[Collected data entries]
..........

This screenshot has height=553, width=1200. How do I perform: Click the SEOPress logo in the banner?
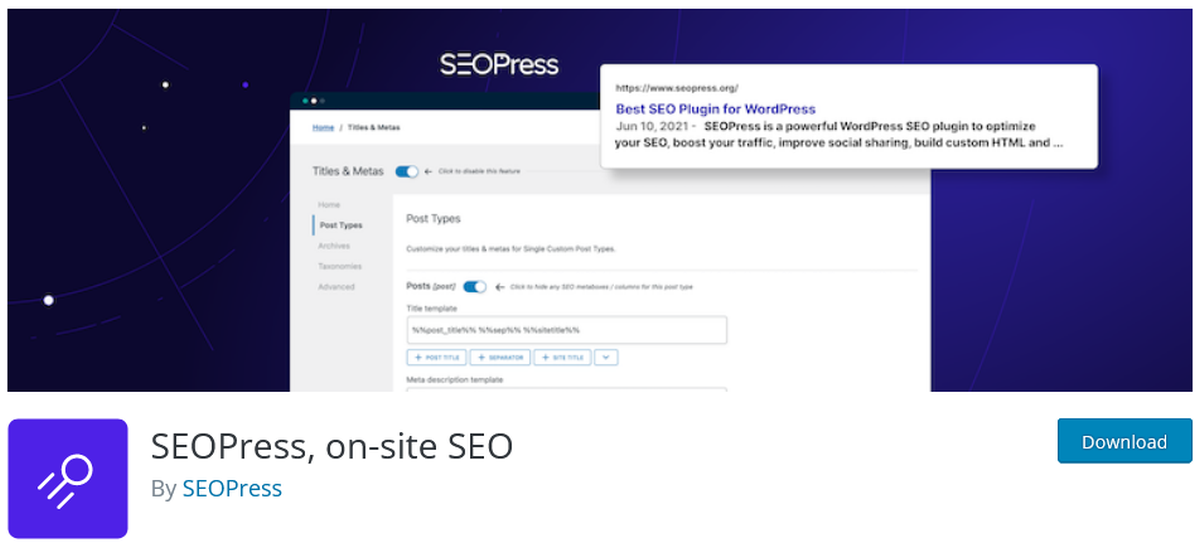click(x=499, y=66)
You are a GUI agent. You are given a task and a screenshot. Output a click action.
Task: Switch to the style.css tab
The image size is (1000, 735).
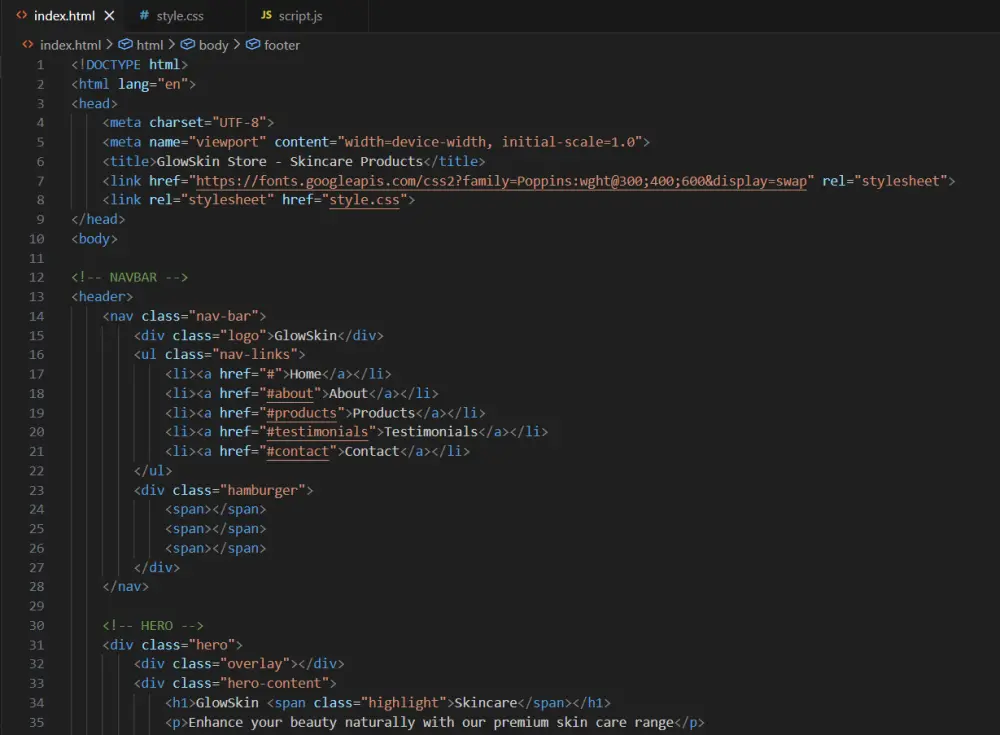[180, 15]
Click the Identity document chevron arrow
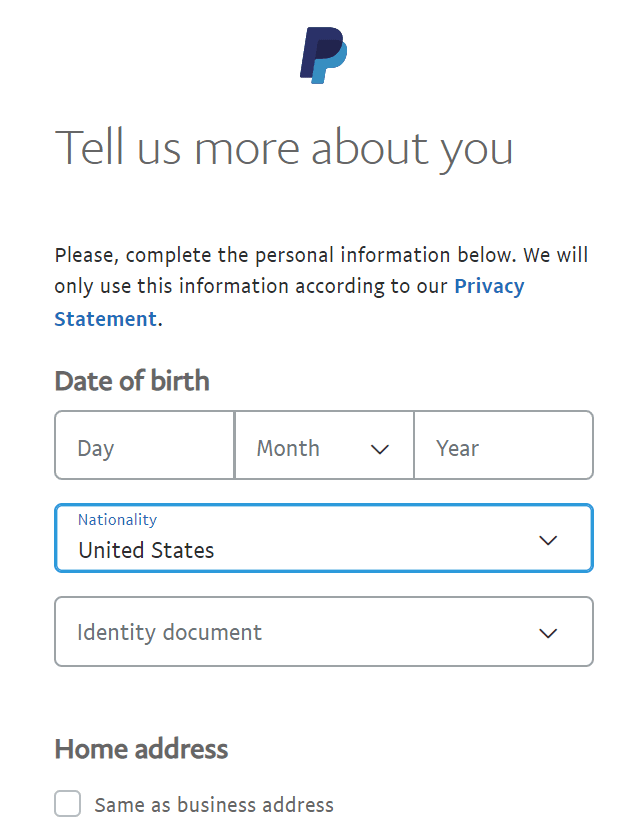 547,633
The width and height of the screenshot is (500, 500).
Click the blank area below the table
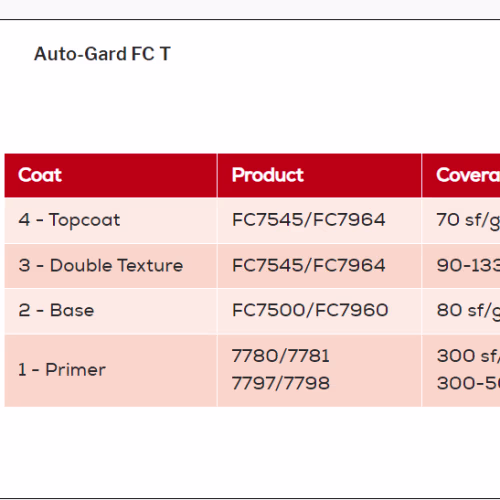[250, 452]
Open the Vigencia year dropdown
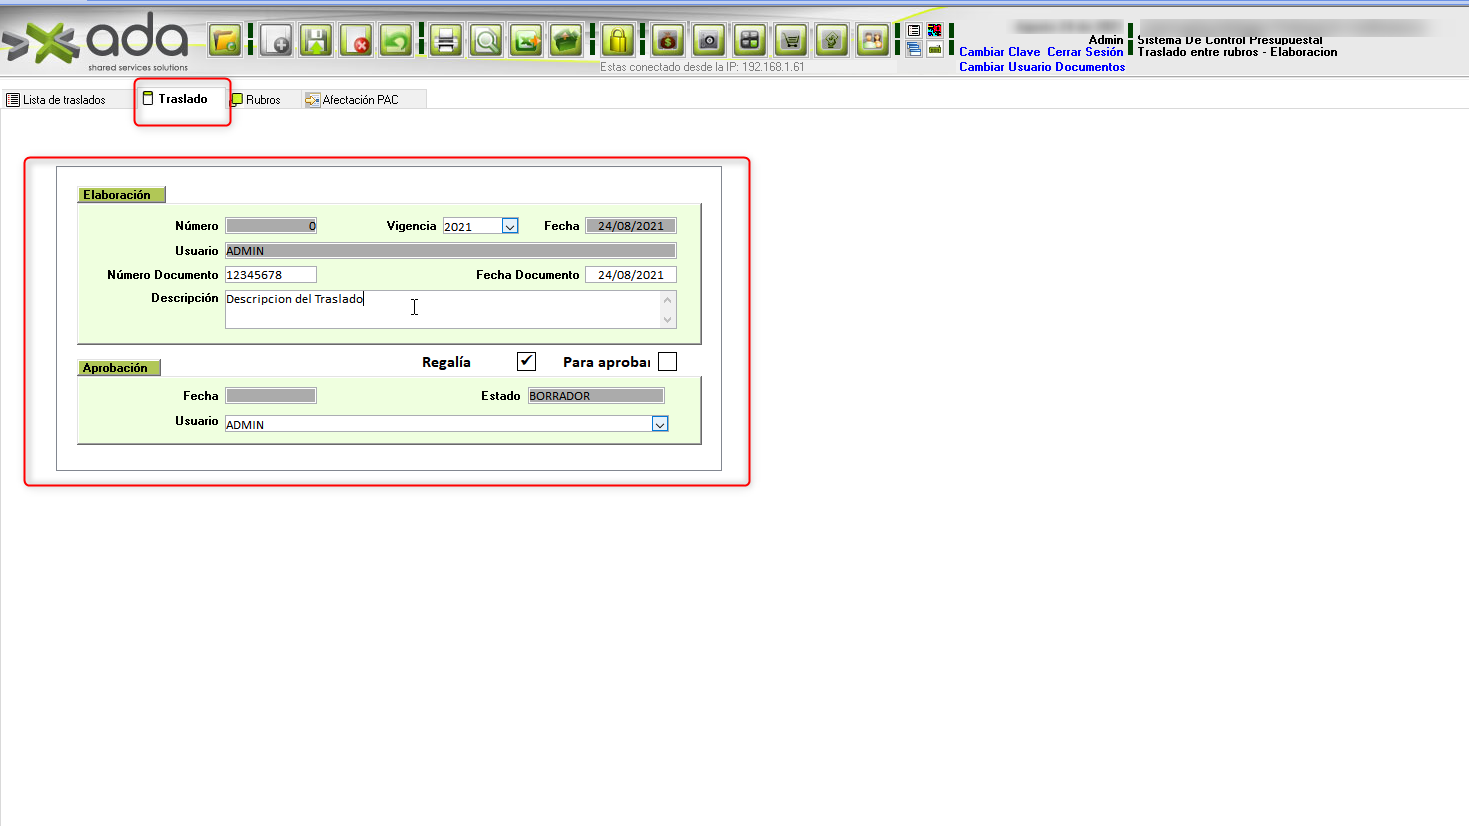Image resolution: width=1469 pixels, height=826 pixels. [510, 227]
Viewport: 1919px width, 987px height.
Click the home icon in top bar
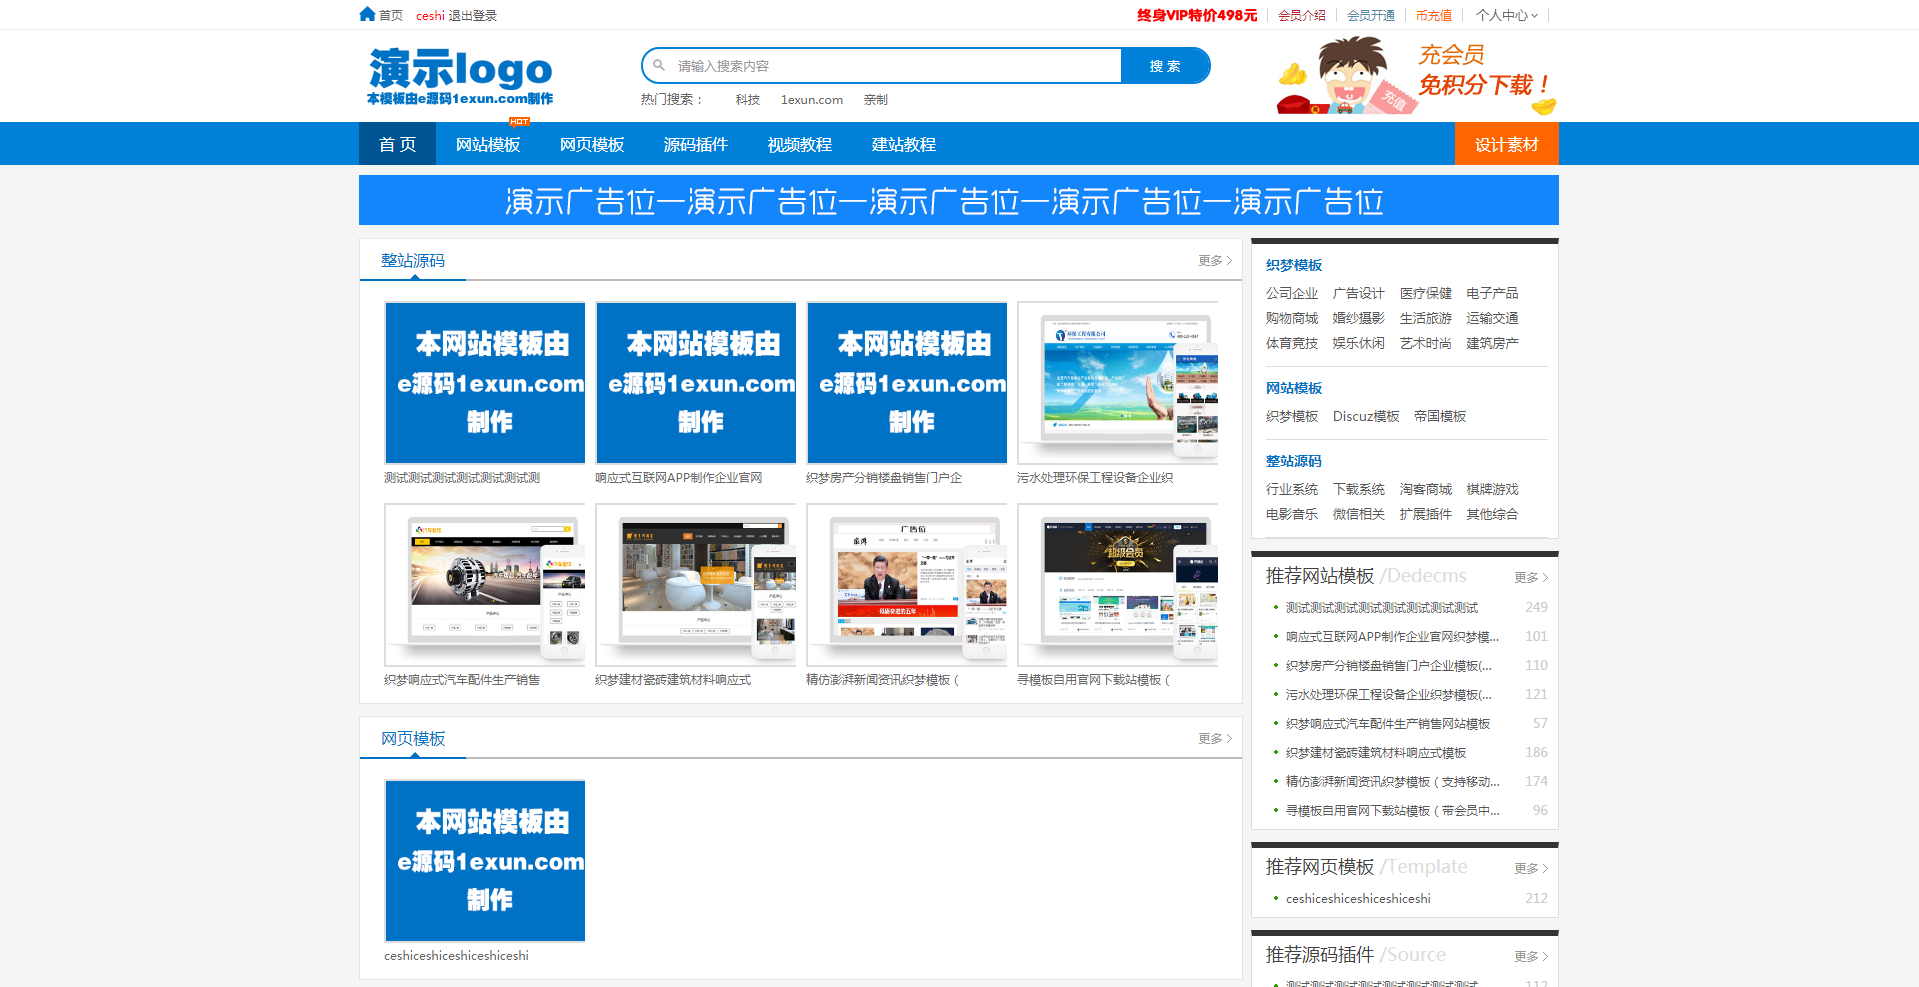point(367,14)

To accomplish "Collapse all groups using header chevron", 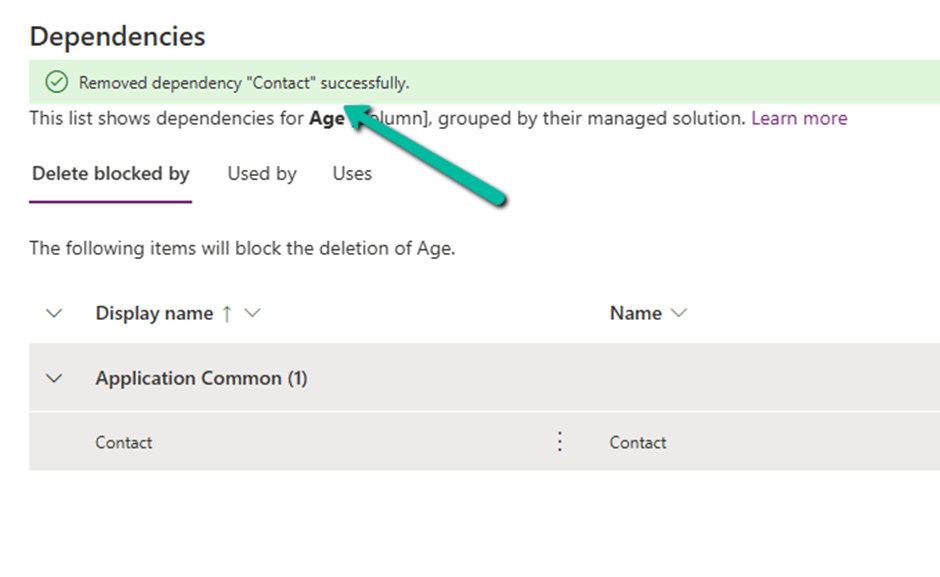I will click(x=55, y=313).
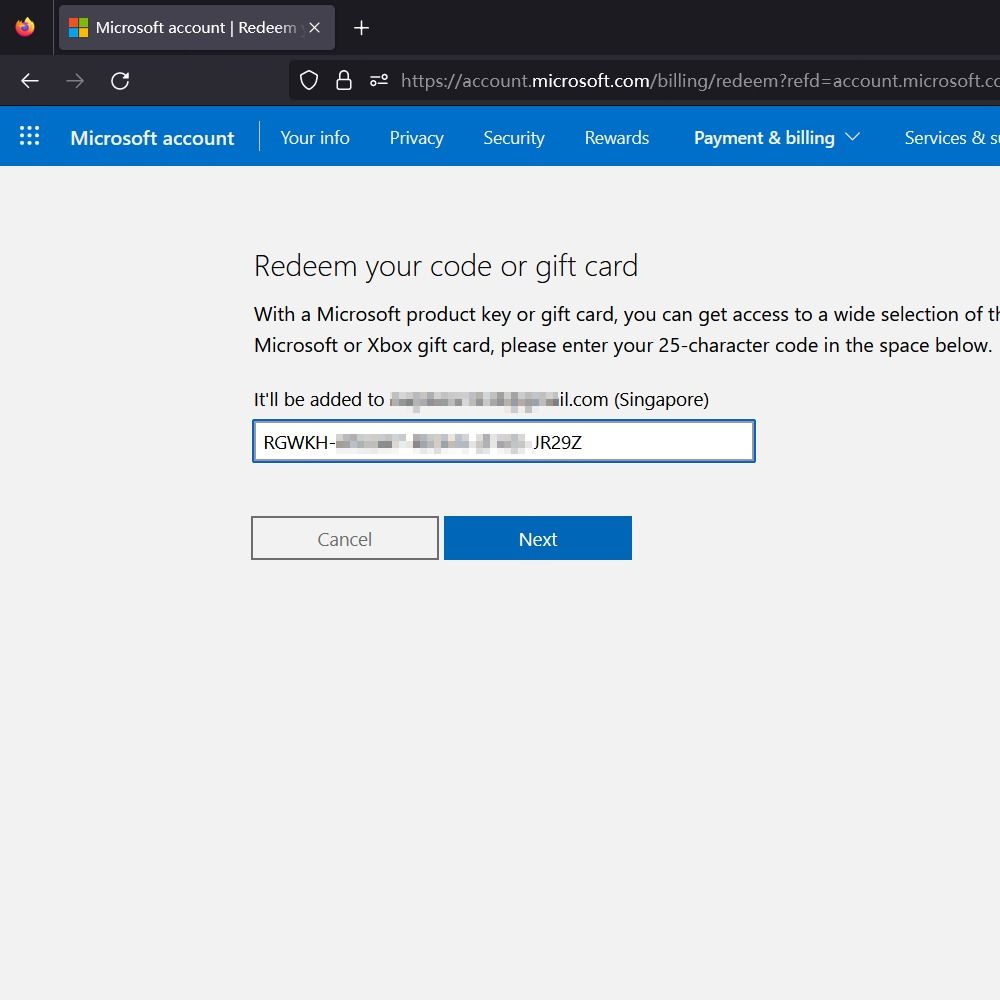This screenshot has height=1000, width=1000.
Task: Cancel the code redemption
Action: (345, 539)
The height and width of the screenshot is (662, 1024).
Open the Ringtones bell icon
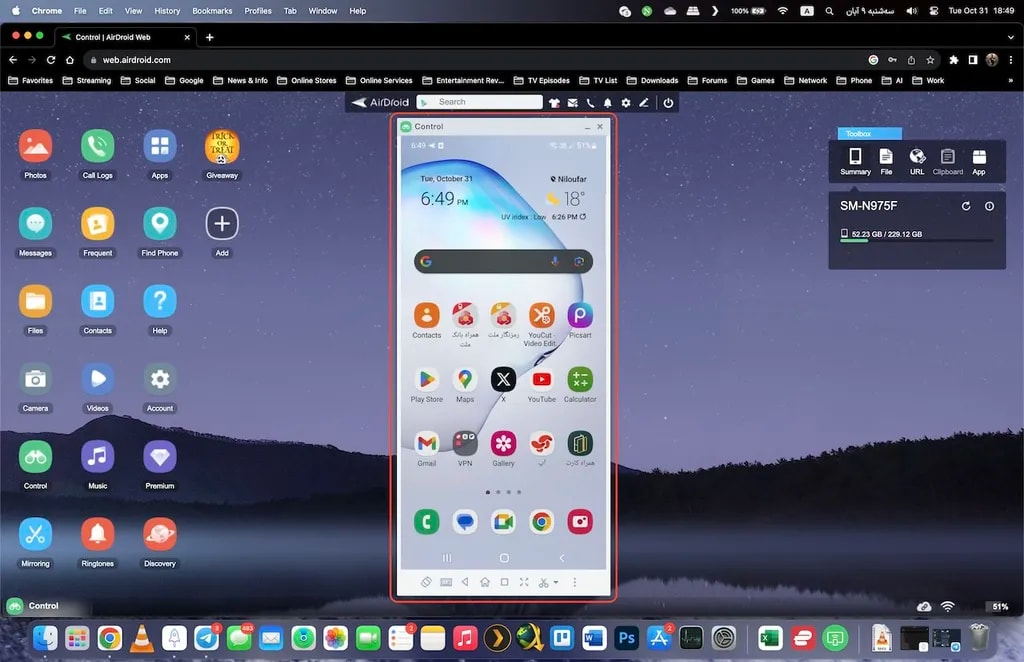[97, 534]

..........

● **EXERCISE DIRECTIONS**: The line with "Task: Switch to the style.css tab" ends the range, and the first line of the data begins it; repeat exactly those lines and nothing more, omitting pictures.

● **FINISHED TASK**:
This screenshot has height=553, width=1200. How do I perform: Click the SEOPress logo in the banner?
click(x=499, y=66)
You are a GUI agent. You are given a task and a screenshot. Output a click action.
Task: Switch to the style.css tab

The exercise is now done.